(TO DO)
Please copy out the stretch of the listing from its first line through the line containing "pos(56,537)", including both, word for word.

(MATERIAL SHOWN)
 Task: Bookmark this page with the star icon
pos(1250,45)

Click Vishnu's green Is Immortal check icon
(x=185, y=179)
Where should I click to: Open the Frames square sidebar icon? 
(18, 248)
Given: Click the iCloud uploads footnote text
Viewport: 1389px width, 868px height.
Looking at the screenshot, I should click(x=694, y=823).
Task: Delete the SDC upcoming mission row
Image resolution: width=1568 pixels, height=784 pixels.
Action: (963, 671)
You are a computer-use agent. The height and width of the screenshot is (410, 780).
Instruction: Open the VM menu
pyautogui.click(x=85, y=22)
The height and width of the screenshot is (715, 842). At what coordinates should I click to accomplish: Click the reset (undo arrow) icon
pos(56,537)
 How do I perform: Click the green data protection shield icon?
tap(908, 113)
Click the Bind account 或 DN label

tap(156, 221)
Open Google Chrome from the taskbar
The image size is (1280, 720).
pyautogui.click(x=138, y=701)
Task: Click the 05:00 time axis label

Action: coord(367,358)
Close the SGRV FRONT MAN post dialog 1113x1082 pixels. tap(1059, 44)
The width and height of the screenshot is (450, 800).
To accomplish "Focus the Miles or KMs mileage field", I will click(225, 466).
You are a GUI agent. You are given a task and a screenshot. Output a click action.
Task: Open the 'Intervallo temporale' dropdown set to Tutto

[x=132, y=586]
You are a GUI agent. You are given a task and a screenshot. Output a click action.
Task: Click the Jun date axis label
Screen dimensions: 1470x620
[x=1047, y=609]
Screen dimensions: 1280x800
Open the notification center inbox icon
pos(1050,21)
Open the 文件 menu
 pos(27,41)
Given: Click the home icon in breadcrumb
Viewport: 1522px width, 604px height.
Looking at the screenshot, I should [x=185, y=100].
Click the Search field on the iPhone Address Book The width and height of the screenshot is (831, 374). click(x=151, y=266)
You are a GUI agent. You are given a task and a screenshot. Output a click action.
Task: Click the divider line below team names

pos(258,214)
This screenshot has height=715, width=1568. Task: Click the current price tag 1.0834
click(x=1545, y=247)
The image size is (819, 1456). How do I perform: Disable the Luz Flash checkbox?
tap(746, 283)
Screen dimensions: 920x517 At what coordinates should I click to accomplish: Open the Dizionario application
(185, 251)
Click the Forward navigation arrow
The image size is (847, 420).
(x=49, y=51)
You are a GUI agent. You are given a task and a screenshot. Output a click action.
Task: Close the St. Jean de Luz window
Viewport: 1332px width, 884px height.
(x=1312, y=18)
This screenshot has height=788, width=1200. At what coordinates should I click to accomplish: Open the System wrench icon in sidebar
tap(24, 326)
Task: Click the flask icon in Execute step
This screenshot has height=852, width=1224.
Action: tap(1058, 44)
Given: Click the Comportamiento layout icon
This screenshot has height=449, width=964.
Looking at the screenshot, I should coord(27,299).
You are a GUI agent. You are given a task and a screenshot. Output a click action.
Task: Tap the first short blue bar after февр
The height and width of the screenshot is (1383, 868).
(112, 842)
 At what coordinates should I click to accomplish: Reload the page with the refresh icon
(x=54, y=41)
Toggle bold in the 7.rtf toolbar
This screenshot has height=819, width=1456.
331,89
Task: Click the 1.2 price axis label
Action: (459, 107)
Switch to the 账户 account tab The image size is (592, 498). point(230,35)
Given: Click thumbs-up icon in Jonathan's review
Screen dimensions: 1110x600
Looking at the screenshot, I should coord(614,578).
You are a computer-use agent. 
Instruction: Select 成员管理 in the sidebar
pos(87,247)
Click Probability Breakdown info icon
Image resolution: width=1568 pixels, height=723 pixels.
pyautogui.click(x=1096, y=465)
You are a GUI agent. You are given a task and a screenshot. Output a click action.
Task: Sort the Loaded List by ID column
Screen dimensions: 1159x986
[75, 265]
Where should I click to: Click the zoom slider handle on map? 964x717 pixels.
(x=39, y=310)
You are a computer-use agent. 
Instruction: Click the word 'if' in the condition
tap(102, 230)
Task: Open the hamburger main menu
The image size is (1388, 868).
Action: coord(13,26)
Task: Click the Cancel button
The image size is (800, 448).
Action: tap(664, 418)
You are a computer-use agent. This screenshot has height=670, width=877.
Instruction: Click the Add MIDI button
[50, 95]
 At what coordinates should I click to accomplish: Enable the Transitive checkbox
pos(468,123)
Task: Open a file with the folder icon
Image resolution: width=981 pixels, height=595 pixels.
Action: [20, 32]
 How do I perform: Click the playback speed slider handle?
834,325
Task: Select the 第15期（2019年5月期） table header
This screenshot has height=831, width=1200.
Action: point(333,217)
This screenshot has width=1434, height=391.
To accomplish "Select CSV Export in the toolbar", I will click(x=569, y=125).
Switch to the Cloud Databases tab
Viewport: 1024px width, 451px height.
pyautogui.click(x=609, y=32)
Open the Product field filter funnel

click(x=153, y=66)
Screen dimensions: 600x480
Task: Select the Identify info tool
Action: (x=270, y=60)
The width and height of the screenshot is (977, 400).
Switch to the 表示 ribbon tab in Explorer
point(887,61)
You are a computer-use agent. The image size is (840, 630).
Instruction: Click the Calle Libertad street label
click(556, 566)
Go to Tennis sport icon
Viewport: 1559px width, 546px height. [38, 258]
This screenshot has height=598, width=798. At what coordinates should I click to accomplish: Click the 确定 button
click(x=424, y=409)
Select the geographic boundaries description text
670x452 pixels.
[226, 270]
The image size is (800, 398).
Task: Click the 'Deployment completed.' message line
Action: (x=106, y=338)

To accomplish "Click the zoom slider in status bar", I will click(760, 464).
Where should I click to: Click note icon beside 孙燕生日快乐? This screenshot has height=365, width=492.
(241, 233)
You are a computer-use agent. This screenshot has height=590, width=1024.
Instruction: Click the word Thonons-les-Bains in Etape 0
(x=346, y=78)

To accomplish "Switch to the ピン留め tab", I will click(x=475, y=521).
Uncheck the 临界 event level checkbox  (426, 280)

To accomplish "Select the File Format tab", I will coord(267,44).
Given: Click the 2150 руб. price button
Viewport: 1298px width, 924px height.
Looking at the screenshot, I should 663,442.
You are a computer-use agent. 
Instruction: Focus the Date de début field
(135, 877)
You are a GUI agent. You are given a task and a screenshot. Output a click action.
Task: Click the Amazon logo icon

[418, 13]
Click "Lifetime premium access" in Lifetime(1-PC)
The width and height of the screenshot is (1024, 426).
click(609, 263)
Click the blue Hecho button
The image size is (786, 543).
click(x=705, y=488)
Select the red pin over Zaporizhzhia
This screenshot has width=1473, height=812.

(TASK RESULT)
 Task: Bookmark this page with the star icon
pos(1250,45)

Click Vishnu's green Is Immortal check icon
(x=185, y=179)
Where should I click to: Open the Frames square sidebar icon? 
(18, 248)
Given: Click the iCloud uploads footnote text
Viewport: 1389px width, 868px height.
Looking at the screenshot, I should click(x=694, y=823).
Task: Delete the SDC upcoming mission row
Image resolution: width=1568 pixels, height=784 pixels.
Action: (963, 671)
You are a computer-use agent. The height and width of the screenshot is (410, 780).
Instruction: Open the VM menu
pyautogui.click(x=85, y=22)
The height and width of the screenshot is (715, 842). At what coordinates should I click to accomplish: Click the reset (undo arrow) icon
pos(56,537)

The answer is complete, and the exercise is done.